Bengaluru has still a very strong geographical inertia for attracting economic growth factors based on a study of its knowledge-based industries (Hariharan and Biswas 2020a, b). The advent of gentrification in Bengaluru is primarily influenced due to the drastic demographic change in the last three decades. These changes are attributed to the influx of human capital employed in knowledge-based industries in the city (Sen 2014; Asian Cities 2017). A high volume of human capital into the city from across the country and globe upscale its residential demand and capacity. The first and second phases of peripheral agglomeration witnessed maximum development in the knowledge economy as many technology parks emerged.

This chapter is an assessment of the patterns of gentrification influenced by knowledge-based industries in Bengaluru. 83% of the highlighted gentrified area are based on the feature of expansion or peripheral gentrification.

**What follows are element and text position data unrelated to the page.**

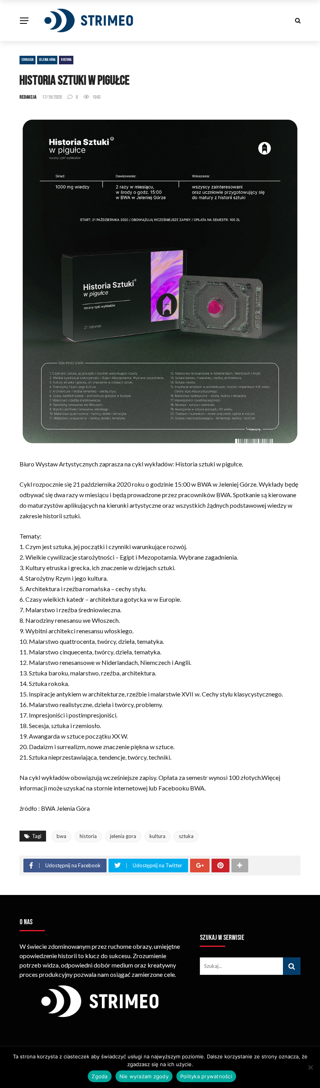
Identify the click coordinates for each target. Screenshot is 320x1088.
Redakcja (28, 97)
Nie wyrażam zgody (144, 1076)
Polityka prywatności (206, 1076)
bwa (61, 836)
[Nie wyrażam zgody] (310, 1067)
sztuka (186, 836)
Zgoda (99, 1076)
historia (88, 836)
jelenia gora (123, 836)
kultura (157, 836)
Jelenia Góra (47, 59)
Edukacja (27, 59)
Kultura (66, 59)
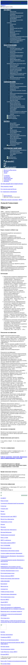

Most of the peripheral agglomeration is witnessed in Cluster 1 constituting the neighbourhoods of Whitefield, Mahadevpura and Hoodi. Increasing percentage of rural gentrification in the study area re-emphasises on the rapid urban transformation of nearby rural areas. Infilling or new build construction were primarily witnessed in Cluster 1 and Cluster 2. The scope of new urban patches withing the existing urban areas are mostly based on the characteristic of reconstruction or redevelopment as many real estate projects for high rise buildings have been observed in cluster 1 and cluster 2. Electronic city became the focal arena of knowledge-based industries in the initial phase that catered to the economic foundations for many rural areas in proximity through cluster orientation. Anekal’s and Attibele’s huge housing market potential and availability of land for local clusters and support the core knowledge based industrial clusters to be more productive.

Landscape expansion index strives to be very useful tool to assess the spatial segregation based on the principle of patch based landuse classification. Further study on the impact of gentrification in the neighbourhoods of Bengaluru city can be carried forward to evaluate the relationship of growth dependent variable and socio-economic performance. This will enrich with major frontiers to balance development and socio-economic inequalities for an improved regional landscape.